◆ What to work on
Search the records below for "computer" and copy every line it turns up in.

◆ Task input
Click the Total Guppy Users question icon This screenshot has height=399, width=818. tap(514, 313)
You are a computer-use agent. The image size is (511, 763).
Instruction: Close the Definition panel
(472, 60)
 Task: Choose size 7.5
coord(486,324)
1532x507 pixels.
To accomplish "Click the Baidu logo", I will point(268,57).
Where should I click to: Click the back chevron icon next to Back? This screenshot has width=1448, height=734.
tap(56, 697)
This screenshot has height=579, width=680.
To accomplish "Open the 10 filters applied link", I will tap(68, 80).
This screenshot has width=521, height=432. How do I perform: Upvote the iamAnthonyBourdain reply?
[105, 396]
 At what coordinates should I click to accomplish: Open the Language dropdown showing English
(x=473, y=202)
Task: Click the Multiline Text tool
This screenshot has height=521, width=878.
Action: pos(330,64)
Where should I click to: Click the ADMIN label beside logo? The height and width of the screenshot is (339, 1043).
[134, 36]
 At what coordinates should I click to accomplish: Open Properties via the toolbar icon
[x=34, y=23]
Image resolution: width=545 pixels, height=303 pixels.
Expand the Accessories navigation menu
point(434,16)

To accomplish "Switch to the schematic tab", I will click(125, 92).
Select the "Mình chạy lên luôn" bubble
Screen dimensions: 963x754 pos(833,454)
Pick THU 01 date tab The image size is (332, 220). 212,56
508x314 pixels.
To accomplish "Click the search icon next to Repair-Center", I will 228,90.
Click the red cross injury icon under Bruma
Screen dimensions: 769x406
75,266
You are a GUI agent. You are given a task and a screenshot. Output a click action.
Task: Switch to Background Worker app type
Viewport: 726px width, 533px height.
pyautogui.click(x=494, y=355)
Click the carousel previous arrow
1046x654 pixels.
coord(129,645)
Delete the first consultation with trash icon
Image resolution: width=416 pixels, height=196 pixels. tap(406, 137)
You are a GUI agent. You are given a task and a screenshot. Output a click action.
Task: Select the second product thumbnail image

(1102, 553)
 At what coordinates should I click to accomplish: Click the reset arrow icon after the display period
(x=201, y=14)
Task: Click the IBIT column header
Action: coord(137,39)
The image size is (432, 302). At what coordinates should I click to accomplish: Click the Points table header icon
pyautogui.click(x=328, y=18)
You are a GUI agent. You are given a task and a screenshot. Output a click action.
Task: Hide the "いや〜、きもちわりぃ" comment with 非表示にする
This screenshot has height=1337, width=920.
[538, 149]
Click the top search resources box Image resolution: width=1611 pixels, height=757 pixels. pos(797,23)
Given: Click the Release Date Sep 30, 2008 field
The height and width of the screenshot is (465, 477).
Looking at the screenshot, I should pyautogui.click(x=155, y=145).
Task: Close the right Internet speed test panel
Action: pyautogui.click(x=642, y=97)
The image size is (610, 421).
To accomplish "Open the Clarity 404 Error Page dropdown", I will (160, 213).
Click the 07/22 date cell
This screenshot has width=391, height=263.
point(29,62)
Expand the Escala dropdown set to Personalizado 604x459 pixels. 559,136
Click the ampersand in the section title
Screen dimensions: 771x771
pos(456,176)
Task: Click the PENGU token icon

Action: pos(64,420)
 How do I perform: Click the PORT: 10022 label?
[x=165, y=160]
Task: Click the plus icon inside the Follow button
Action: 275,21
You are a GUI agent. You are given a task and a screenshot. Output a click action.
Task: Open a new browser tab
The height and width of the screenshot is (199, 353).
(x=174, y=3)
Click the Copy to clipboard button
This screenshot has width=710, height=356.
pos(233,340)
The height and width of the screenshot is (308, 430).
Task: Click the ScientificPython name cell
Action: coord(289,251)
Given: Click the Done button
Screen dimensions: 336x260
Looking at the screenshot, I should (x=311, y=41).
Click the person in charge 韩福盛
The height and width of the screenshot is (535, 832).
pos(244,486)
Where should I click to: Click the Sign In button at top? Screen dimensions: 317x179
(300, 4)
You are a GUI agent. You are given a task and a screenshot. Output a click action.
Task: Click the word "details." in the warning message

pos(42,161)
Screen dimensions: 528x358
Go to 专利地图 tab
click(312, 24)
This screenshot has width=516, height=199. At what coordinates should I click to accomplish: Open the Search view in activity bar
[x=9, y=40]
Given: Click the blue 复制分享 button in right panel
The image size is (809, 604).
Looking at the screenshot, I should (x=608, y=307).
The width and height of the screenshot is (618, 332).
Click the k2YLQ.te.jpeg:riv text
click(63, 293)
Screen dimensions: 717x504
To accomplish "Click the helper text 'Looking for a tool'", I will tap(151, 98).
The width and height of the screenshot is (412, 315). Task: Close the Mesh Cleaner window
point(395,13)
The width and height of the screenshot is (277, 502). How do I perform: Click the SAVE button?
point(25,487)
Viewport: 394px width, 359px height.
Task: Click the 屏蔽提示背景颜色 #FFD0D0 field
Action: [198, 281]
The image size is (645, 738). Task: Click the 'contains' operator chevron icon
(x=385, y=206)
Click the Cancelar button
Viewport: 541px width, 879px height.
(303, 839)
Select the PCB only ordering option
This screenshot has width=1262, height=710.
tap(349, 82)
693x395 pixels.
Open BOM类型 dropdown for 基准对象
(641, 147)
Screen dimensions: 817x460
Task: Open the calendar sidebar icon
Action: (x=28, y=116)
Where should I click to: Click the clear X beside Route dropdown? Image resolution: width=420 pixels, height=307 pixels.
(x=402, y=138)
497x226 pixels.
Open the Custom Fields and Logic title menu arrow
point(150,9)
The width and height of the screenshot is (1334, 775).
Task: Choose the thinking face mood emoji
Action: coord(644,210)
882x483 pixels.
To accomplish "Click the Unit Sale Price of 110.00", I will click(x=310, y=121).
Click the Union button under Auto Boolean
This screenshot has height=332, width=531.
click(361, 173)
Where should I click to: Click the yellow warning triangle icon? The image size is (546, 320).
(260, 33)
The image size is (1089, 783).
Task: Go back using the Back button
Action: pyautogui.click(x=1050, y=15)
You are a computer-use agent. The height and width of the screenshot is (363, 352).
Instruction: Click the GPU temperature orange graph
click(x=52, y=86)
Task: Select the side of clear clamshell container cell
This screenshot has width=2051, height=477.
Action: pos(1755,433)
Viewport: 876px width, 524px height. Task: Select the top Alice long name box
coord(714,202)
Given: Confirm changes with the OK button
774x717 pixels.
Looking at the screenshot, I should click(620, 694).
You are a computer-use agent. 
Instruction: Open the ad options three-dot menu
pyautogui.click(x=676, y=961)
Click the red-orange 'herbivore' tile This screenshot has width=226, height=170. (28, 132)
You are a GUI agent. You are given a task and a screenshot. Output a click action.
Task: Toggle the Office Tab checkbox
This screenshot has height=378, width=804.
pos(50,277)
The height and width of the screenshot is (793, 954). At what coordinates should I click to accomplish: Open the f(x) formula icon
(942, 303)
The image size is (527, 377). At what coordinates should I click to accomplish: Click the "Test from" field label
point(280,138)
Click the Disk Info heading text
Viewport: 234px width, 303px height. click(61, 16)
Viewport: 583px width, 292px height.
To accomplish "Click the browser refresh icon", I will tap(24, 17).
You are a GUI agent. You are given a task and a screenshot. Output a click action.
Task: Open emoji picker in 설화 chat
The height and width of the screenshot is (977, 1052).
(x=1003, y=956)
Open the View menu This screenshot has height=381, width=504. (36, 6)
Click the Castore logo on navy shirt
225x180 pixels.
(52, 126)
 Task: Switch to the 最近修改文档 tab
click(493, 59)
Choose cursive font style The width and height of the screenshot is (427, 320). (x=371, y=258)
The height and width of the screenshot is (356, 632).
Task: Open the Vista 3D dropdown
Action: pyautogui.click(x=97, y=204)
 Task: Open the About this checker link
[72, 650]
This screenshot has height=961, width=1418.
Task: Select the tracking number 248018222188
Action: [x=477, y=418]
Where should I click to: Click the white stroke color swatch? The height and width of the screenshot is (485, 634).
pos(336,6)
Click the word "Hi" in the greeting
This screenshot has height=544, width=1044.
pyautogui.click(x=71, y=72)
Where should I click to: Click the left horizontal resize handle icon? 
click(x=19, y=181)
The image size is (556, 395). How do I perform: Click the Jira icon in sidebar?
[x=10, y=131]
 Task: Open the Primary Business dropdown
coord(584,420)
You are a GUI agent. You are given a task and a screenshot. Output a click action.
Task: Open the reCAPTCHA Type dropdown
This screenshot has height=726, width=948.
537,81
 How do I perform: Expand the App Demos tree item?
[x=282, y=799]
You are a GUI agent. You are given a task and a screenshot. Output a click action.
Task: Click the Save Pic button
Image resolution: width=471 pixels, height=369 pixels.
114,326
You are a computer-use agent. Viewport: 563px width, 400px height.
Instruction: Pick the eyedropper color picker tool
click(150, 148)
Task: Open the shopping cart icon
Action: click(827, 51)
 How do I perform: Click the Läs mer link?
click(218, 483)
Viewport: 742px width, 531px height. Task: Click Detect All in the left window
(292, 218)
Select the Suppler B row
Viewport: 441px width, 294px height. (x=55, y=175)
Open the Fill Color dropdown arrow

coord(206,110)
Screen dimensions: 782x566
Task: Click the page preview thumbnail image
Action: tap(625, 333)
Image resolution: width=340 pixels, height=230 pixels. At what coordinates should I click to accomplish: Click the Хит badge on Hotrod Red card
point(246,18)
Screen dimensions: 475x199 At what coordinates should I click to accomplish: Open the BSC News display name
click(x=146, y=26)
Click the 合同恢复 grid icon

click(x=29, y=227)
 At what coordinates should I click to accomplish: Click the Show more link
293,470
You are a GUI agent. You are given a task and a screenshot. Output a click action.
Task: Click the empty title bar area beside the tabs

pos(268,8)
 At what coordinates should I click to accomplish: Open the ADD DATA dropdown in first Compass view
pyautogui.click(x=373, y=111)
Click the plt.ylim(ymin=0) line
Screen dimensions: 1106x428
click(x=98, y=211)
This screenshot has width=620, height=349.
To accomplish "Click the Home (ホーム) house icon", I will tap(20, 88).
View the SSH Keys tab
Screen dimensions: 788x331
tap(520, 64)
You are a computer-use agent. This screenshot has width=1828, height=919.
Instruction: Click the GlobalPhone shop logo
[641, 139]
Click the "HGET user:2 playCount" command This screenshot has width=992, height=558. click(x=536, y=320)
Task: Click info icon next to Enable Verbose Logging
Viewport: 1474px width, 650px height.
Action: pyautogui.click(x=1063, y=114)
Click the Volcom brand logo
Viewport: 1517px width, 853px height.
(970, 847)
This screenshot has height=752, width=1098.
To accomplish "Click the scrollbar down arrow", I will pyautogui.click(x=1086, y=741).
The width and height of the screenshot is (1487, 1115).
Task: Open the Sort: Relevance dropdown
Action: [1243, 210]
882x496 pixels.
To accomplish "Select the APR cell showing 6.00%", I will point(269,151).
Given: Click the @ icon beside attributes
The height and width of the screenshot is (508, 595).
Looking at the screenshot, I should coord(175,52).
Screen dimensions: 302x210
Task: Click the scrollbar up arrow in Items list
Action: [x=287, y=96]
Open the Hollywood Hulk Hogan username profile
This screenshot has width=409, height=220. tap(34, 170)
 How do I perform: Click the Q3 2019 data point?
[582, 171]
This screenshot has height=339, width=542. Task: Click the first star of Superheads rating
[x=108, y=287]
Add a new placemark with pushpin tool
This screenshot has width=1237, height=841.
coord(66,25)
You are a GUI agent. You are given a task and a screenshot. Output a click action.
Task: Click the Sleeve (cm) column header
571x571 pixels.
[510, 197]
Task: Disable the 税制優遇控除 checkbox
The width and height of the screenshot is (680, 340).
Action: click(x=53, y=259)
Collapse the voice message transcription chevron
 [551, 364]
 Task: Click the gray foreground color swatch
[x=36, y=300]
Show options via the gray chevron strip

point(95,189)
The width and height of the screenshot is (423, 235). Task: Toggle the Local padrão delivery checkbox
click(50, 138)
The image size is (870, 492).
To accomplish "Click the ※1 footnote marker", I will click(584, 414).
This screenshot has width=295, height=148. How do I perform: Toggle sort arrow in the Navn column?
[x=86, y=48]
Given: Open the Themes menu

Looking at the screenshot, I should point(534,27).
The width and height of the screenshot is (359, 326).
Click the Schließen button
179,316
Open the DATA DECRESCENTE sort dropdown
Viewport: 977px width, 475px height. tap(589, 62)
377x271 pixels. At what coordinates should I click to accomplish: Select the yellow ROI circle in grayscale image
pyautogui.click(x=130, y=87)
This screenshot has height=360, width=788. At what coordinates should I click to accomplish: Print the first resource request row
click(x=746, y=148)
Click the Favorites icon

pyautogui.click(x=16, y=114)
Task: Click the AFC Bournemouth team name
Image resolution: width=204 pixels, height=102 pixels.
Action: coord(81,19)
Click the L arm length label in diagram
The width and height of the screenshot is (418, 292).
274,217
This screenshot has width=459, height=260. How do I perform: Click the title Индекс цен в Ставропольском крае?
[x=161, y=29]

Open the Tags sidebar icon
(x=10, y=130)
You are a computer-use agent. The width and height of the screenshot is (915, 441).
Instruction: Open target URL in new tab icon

◆ Answer
You are a computer-use agent. The image size is (511, 763).
You are a computer-use agent. The height and width of the screenshot is (363, 352).
You are a computer-use agent. 
You are a computer-use agent. Viewport: 563px width, 400px height.
You are a computer-use agent. This screenshot has width=1828, height=919.
You are a computer-use agent. The width and height of the screenshot is (915, 441).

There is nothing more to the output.